■ What needs to be done
Copy the items below word for word, leaving out the pictures.

>> START

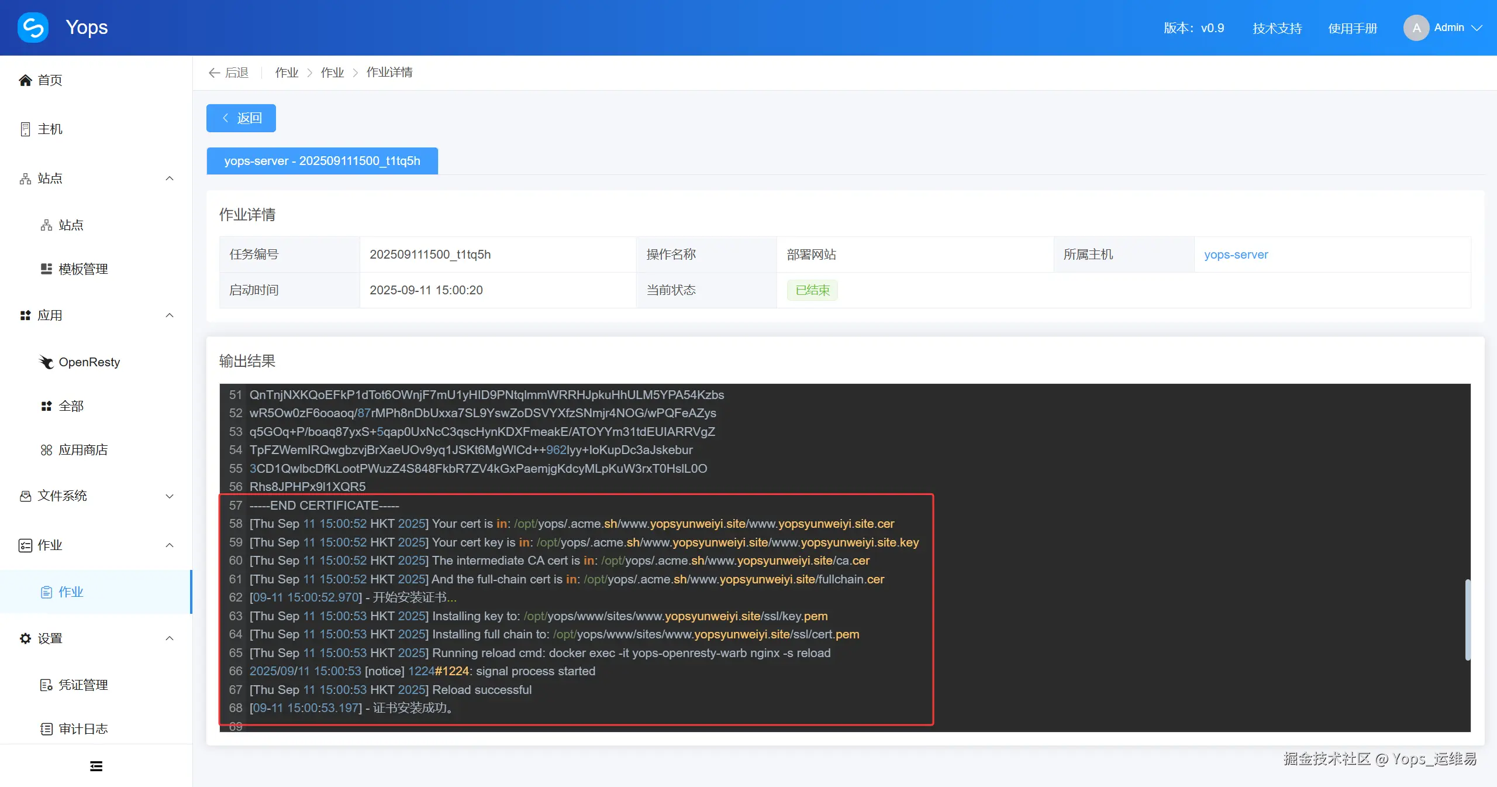
Task: Expand the 文件系统 menu group
Action: (x=170, y=496)
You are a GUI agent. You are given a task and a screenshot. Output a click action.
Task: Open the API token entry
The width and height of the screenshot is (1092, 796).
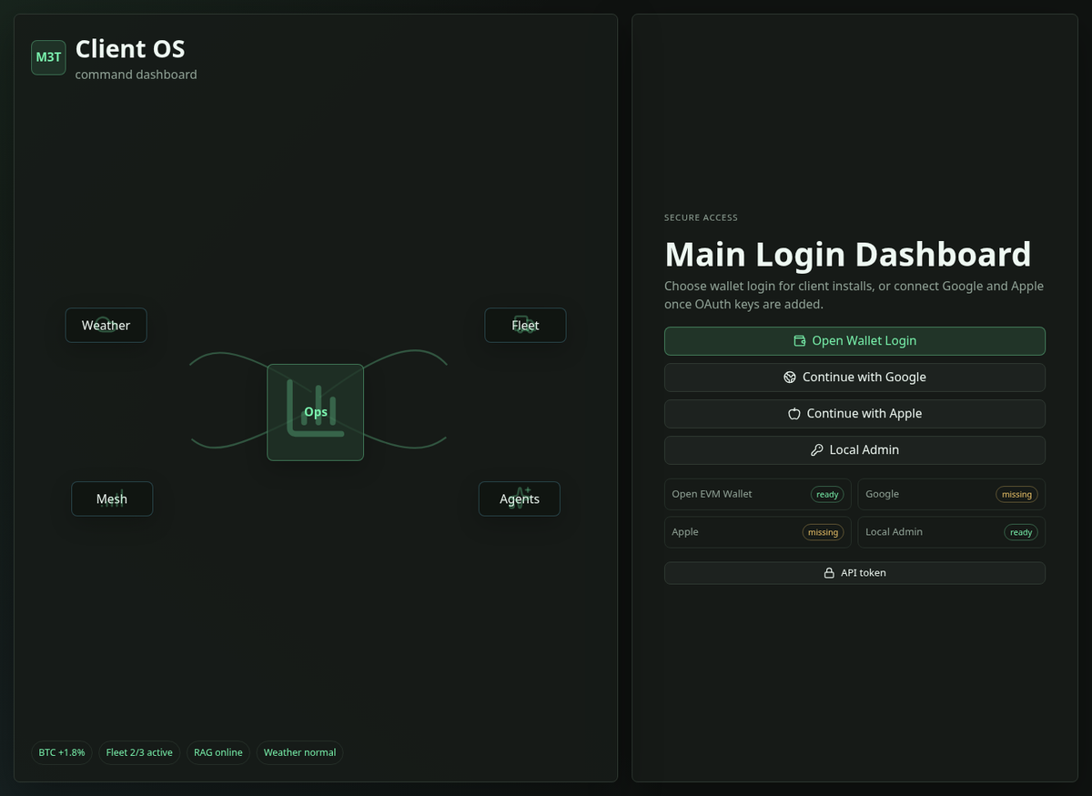(x=854, y=573)
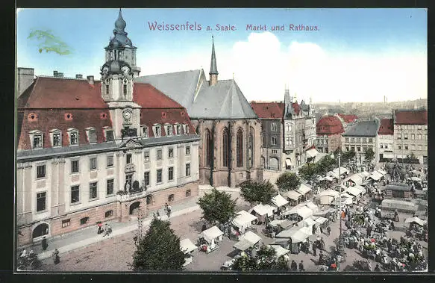The height and width of the screenshot is (283, 435).
Task: Select the clock face on the town hall tower
Action: (x=127, y=115)
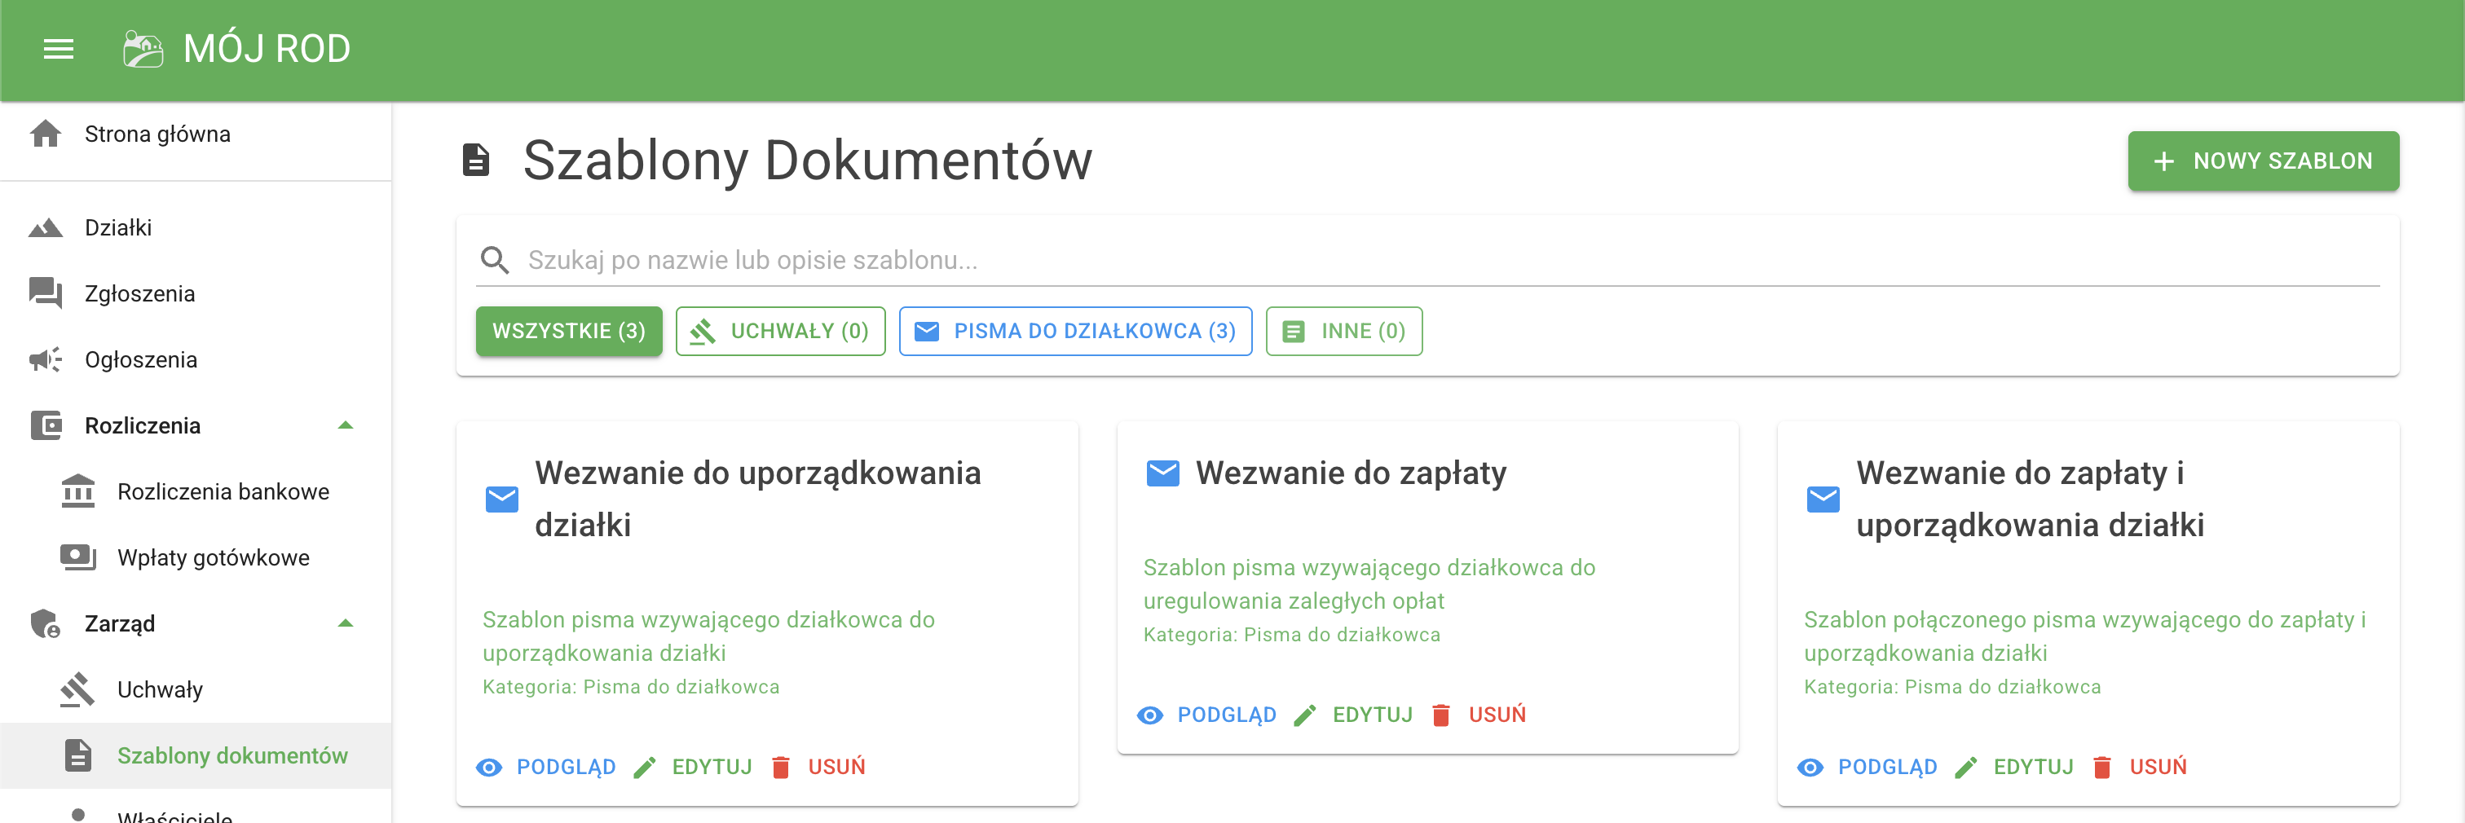
Task: Click the eye icon on Wezwanie do uporządkowania działki
Action: click(489, 767)
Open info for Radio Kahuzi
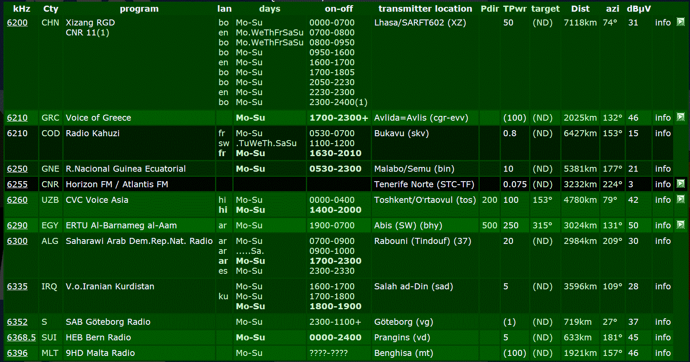690x362 pixels. point(663,133)
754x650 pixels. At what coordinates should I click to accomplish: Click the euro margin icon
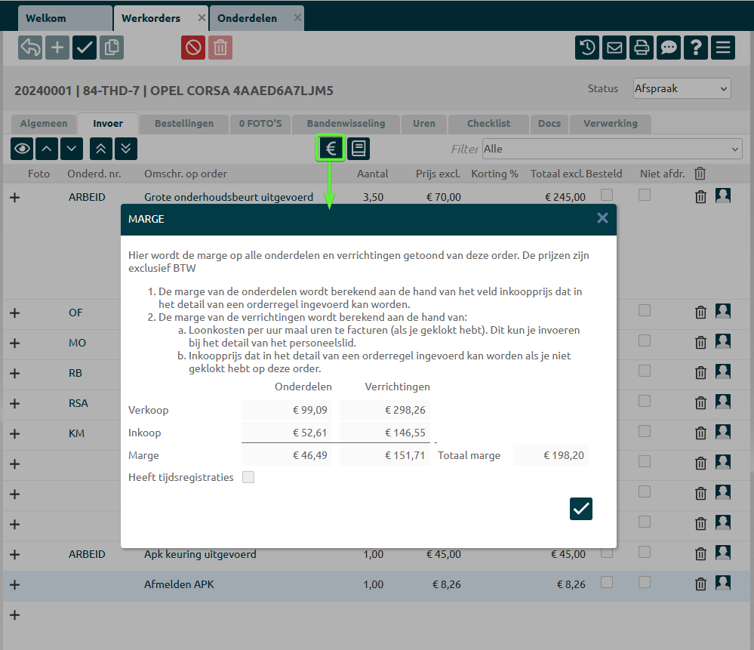[331, 148]
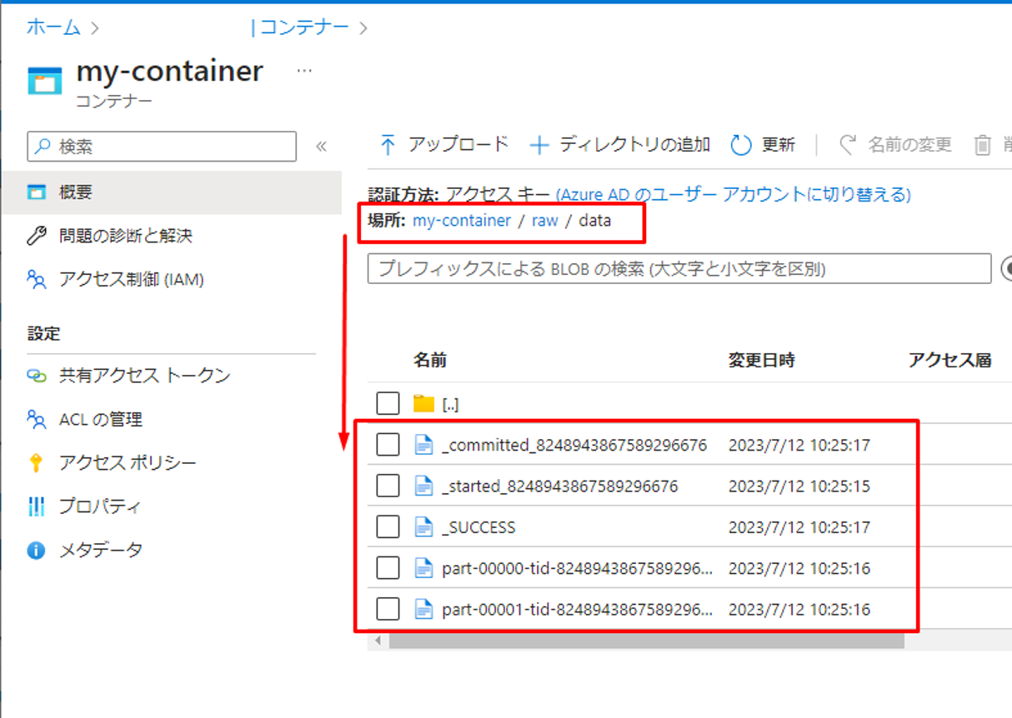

>> END

■ The output
Task: Expand the 文件系统 menu group
Action: (x=170, y=496)
You are a GUI agent. You are given a task and a screenshot. Output a click action.
Task: Open the API token entry
The width and height of the screenshot is (1092, 796).
(x=854, y=573)
The height and width of the screenshot is (283, 435).
Task: Select the clock face on the town hall tower
Action: (x=127, y=115)
Task: Click the eye icon on Wezwanie do uporządkowania działki
Action: click(489, 767)
Open info for Radio Kahuzi
690x362 pixels. point(663,133)
754x650 pixels. At what coordinates should I click to accomplish: Click the euro margin icon
[331, 148]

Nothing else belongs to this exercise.